Coresets for the Nearest-Neighbor Rule...A.Flores-VelazcoandD.M.Mount 47:3 (a)Trainingset(104 pts). l l l l l l l l l l l l l l l l l l l l l l l l l l l l l l l l l l l l l l l l

ntnews.com.aul l l l l l l l l l l l l l l l l l l l l l l l l l l l l l l l l l …...Justice Stephen South wood said Deans’ criminal conduct was a ‘‘breach of trust’’ because

High Resolution Airborne Gravity Survey€¦ · l l l l l l l l l l l l l l l l l l l l l l l l l l l l l l l l l ll l l l l l l l l l l l l l l l l l l l l l l l l l l l l l l l

NEWS l l l l l l l l l l l l l l l l l l l l l l l l l l l l l l l l l l l l l l l l l ... · 2020-05-29 · 15m x 12mm.

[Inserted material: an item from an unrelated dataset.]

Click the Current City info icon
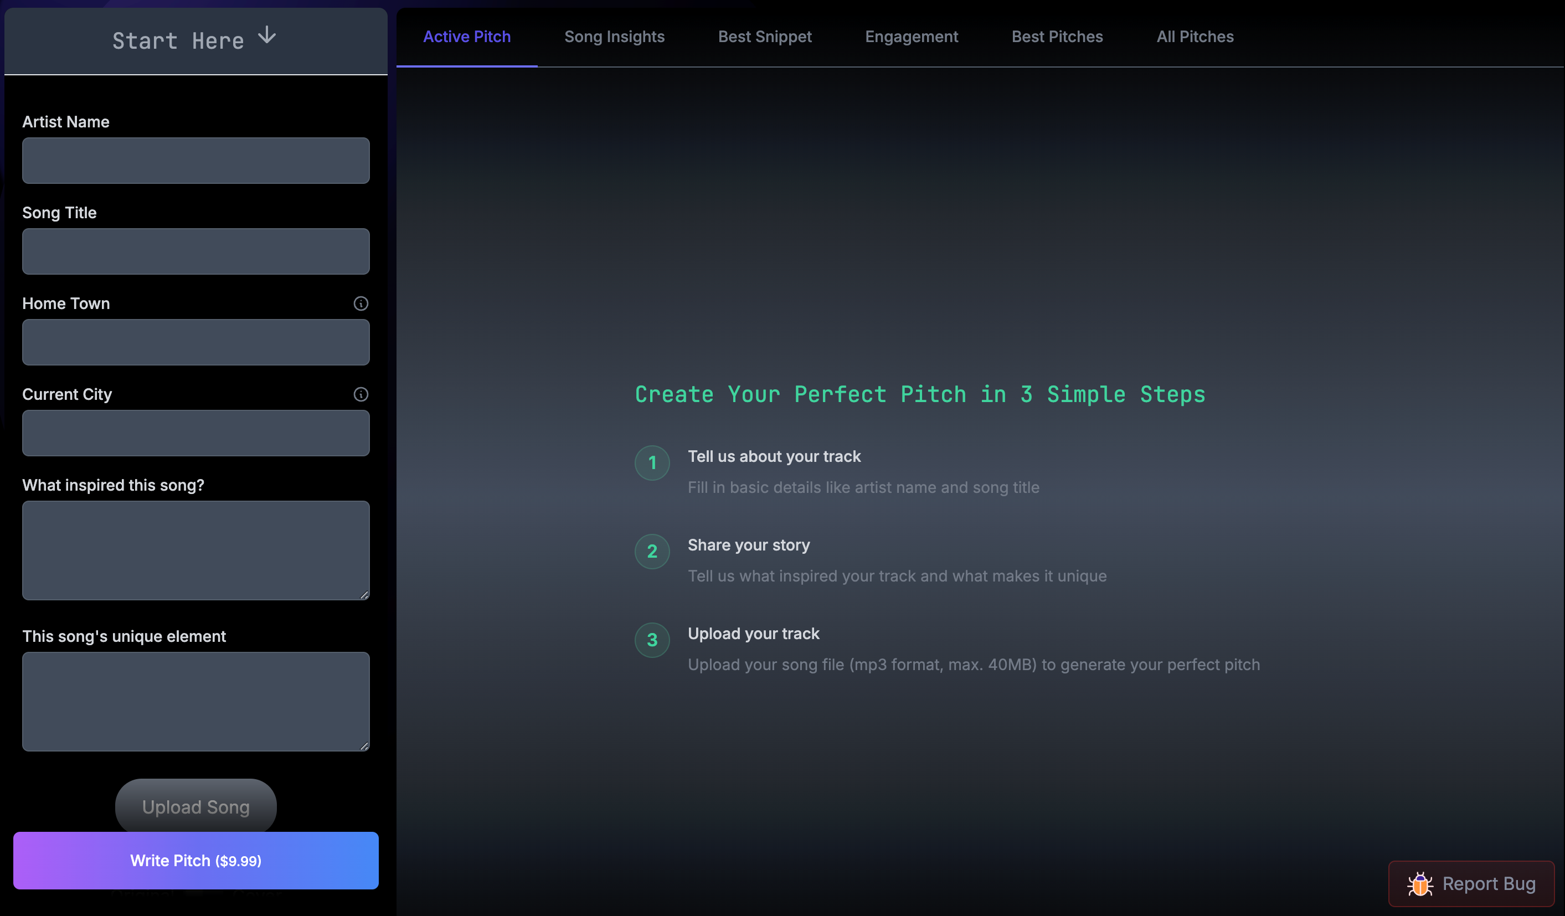(361, 394)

Perma Fit ... Marigolds $250 100mm pot. 3582198 $395 25L All

Using Redundant Parameterizations to Fit Hierarchical Modelsgelman/research/published/gelman... · 2008. 3. 25. · U SING R EDUNDANT PARAMETERIZATIONS TO F IT H IERARCHICAL M ODELS

G ROUP C ENTRIC I NFORMATION SHARING U SING H IERARCHICAL M ODEL By Amit Mahale Advisor: Dr Tim Finin Co-Advisor: Dr Anupam Joshi 1.

N ORMALIZATION DBS201. What is Normalization? Normalization is a series of steps used to evaluate and modify table structures to ensure that every non-key.

T ERMINOLOGY & N ORMALIZATION DBS201. Equivalent Terms: Relational Model Table-Oriented DBMS Conventional File Systems Conceptionally Repreesents RelationTableFileEntity.